I was married for a year to my first (same-sex partner) and I knew at the time that we weren’t meant to be, but I did go through with it for all of the wrong reasons. Of course, a year later it ended tremendously ugly and left a sour taste in my mouth.
My girl knows I’m not ready for the next step anytime soon but I’m fully committed to her and our relationship. She’s made some “joking” remarks in the past year or more, but when we seriously talk about it, she says she’s not ready either. I 80 percent believe her, but if I were to ask today, I know she would say yes. If a friend asks about it, I immediately say “Hell no!” I can’t answer with certainty whether I want to get married again, if I’m the marrying type or if the timing isn’t right, I really don’t know. At the same time, we live together, make financial decisions together and other important things necessary in life. Am I over-thinking this? Does it say anything about our relationship? — Not Ready
Anna says: I don’t think so, Not Ready. You’ve been together three years and have a deep commitment to each other. It makes sense that you’d be thinking about your future together, and what you are or aren’t comfortable with in the long haul. This is a little less true of gay couples generally, but culturally, relationships follow a prescribed trajectory: Dating – Courtship – Co-habitation – Marriage – Kids – Sex That Only Occurs during Rachel Maddow Show commercials – Death. Anyone who deviates from that well-worn path will be subject to pressure, ridicule, and Sex and the City re-runs, probably.

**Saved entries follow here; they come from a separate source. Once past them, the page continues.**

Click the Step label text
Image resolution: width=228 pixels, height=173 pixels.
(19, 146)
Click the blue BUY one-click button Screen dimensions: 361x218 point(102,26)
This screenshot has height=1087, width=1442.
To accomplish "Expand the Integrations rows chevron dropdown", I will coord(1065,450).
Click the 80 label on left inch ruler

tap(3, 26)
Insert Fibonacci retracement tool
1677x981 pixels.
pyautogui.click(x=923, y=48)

Such cultural pressures to get married are obviously working. The U.S. Census Bureau notes that nine out of 10 people will get married at least once. They also point out that the more times we marry, the higher our chances are for getting divorced. So, you’re not alone in feeling jaded or skeptical about the institution.
You’ve done the right thing by talking to your girlfriend about not being ready for marriage. All you can do now is to keep being honest about it, focus on being a great partner, and communicating your needs and desires as openly as you can. It seems like you are on the right path.

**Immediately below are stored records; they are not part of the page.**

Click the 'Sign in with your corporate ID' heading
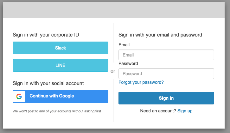Viewport: 230px width, 133px height. pos(46,35)
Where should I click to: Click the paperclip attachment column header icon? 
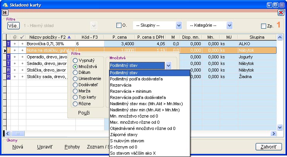15,37

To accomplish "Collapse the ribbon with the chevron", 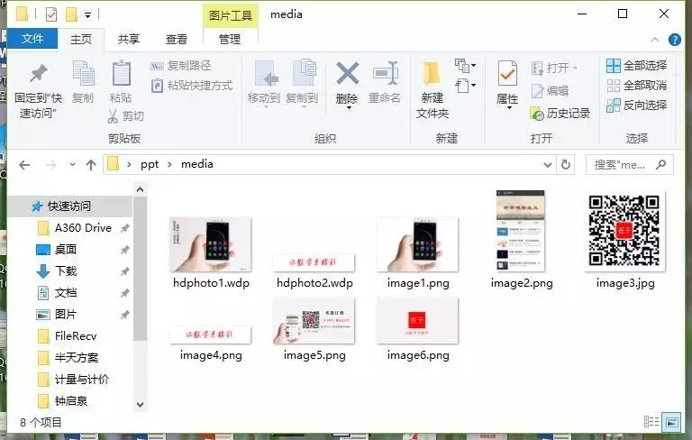I will [657, 40].
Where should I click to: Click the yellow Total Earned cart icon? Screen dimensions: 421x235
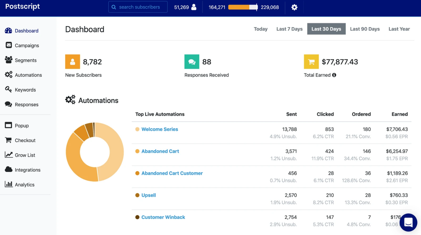311,62
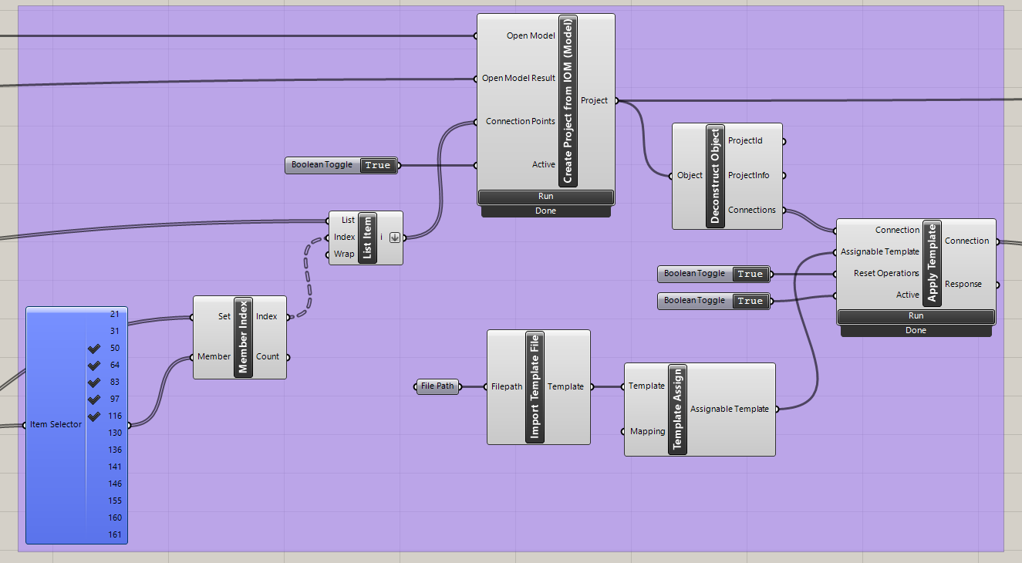
Task: Click Done under Create Project from IOM
Action: tap(545, 210)
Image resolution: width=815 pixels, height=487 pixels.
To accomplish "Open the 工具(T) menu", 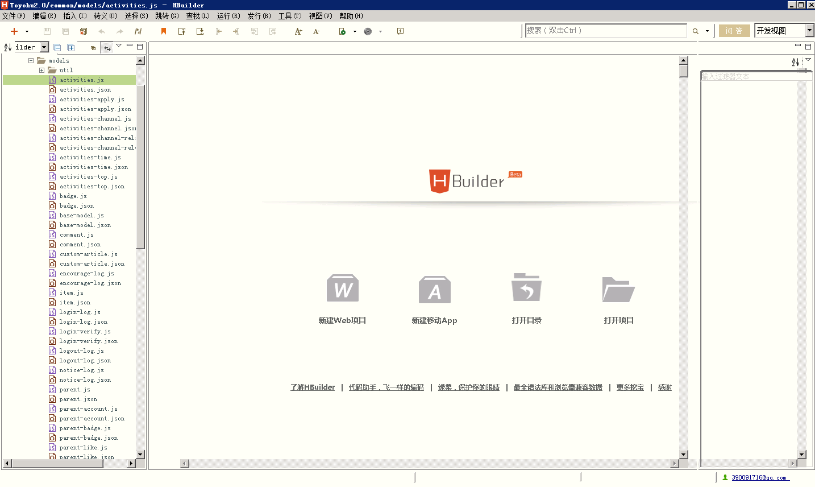I will click(x=290, y=16).
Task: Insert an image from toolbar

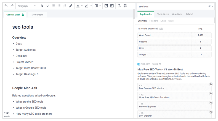Action: point(112,6)
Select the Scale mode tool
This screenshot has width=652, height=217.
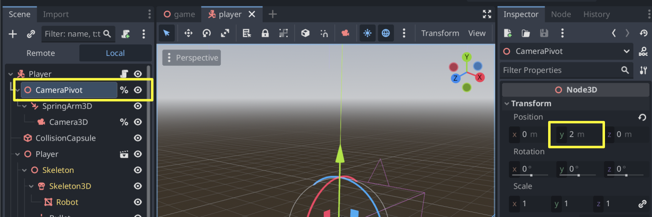(225, 33)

I wouldn’t read too much into the marriage jokes. I mean, the stereotypical crux of our sexual identities revolves around U-Hauls and second dates, right? Sometimes joking relieves tension. Sometimes they remind us not to take ourselves too seriously. Plus, you never know: One day you might wake up and decide you desperately want that Crate and Barrel gift registry. Or you might not. Just remember that no one can define your relationship but you and your partner – not family, or friends, or compelling Grey’s Anatomy episodes.
In other words, to hell with convention. I’ve known of couples who sleep in separate bedrooms because that works best for them. I know of others who didn’t get married, but did decide to throw a big party to celebrate their relationship. As Sheryl Crow sang in the one song of hers I know that’s not about LA, “If it makes you happy, it can’t be that bad.” And when has anyone ever been led astray by advice from pop songs? NEVER.